• [WHAT TO DO]
Send back all of the records, each one exactly as written.

• [DATASET CONTENT]

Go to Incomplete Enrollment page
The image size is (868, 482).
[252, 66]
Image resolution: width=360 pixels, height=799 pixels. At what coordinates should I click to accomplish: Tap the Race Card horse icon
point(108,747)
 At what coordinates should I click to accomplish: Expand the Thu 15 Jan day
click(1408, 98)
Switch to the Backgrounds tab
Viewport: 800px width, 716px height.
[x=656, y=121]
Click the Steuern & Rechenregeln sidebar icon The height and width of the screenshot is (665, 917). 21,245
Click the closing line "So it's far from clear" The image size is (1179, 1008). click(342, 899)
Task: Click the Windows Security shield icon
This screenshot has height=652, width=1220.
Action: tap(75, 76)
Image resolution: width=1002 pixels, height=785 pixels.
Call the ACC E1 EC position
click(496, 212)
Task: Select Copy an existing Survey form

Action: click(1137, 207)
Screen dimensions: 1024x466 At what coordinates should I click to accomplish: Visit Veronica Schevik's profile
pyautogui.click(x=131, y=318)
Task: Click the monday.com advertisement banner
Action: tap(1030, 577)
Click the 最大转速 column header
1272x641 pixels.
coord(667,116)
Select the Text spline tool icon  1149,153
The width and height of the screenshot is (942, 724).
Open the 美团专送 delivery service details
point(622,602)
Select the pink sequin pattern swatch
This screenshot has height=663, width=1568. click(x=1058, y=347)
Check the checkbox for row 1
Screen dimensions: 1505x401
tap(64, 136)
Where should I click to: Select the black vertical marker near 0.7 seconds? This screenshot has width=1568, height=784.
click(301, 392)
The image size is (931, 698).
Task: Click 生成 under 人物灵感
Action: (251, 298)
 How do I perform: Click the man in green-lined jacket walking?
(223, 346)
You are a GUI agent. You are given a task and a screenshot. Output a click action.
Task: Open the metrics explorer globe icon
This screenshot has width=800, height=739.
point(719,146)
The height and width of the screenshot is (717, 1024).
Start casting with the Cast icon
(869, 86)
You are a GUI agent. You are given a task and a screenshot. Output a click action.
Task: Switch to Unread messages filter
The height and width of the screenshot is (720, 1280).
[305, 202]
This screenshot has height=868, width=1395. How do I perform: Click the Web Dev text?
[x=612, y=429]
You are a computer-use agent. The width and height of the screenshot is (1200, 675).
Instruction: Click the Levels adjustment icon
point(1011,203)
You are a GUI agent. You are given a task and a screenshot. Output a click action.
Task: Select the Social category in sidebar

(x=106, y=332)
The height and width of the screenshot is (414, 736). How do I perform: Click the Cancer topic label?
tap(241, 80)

• [TASK RESULT]
Go to Incomplete Enrollment page
The image size is (868, 482).
[252, 66]
Image resolution: width=360 pixels, height=799 pixels. At what coordinates should I click to accomplish: Tap the Race Card horse icon
point(108,747)
 At what coordinates should I click to accomplish: Expand the Thu 15 Jan day
click(1408, 98)
Switch to the Backgrounds tab
Viewport: 800px width, 716px height.
[x=656, y=121]
Click the Steuern & Rechenregeln sidebar icon The height and width of the screenshot is (665, 917). 21,245
Click the closing line "So it's far from clear" The image size is (1179, 1008). click(342, 899)
Task: Click the Windows Security shield icon
This screenshot has height=652, width=1220.
Action: tap(75, 76)
Image resolution: width=1002 pixels, height=785 pixels.
Call the ACC E1 EC position
click(496, 212)
Task: Select Copy an existing Survey form

Action: click(1137, 207)
Screen dimensions: 1024x466 At what coordinates should I click to accomplish: Visit Veronica Schevik's profile
pyautogui.click(x=131, y=318)
Task: Click the monday.com advertisement banner
Action: tap(1030, 577)
Click the 最大转速 column header
1272x641 pixels.
coord(667,116)
Select the Text spline tool icon  1149,153
The width and height of the screenshot is (942, 724).
Open the 美团专送 delivery service details
point(622,602)
Select the pink sequin pattern swatch
This screenshot has height=663, width=1568. click(x=1058, y=347)
Check the checkbox for row 1
Screen dimensions: 1505x401
tap(64, 136)
Where should I click to: Select the black vertical marker near 0.7 seconds? This screenshot has width=1568, height=784.
click(301, 392)
The image size is (931, 698).
Task: Click 生成 under 人物灵感
Action: (251, 298)
 How do I perform: Click the man in green-lined jacket walking?
(223, 346)
You are a GUI agent. You are given a task and a screenshot. Output a click action.
Task: Open the metrics explorer globe icon
This screenshot has width=800, height=739.
point(719,146)
The height and width of the screenshot is (717, 1024).
Start casting with the Cast icon
(869, 86)
You are a GUI agent. You are given a task and a screenshot. Output a click action.
Task: Switch to Unread messages filter
The height and width of the screenshot is (720, 1280).
[305, 202]
This screenshot has height=868, width=1395. How do I perform: Click the Web Dev text?
[x=612, y=429]
You are a computer-use agent. The width and height of the screenshot is (1200, 675).
Instruction: Click the Levels adjustment icon
point(1011,203)
You are a GUI agent. You are given a task and a screenshot. Output a click action.
Task: Select the Social category in sidebar

(x=106, y=332)
The height and width of the screenshot is (414, 736). How do I perform: Click the Cancer topic label?
tap(241, 80)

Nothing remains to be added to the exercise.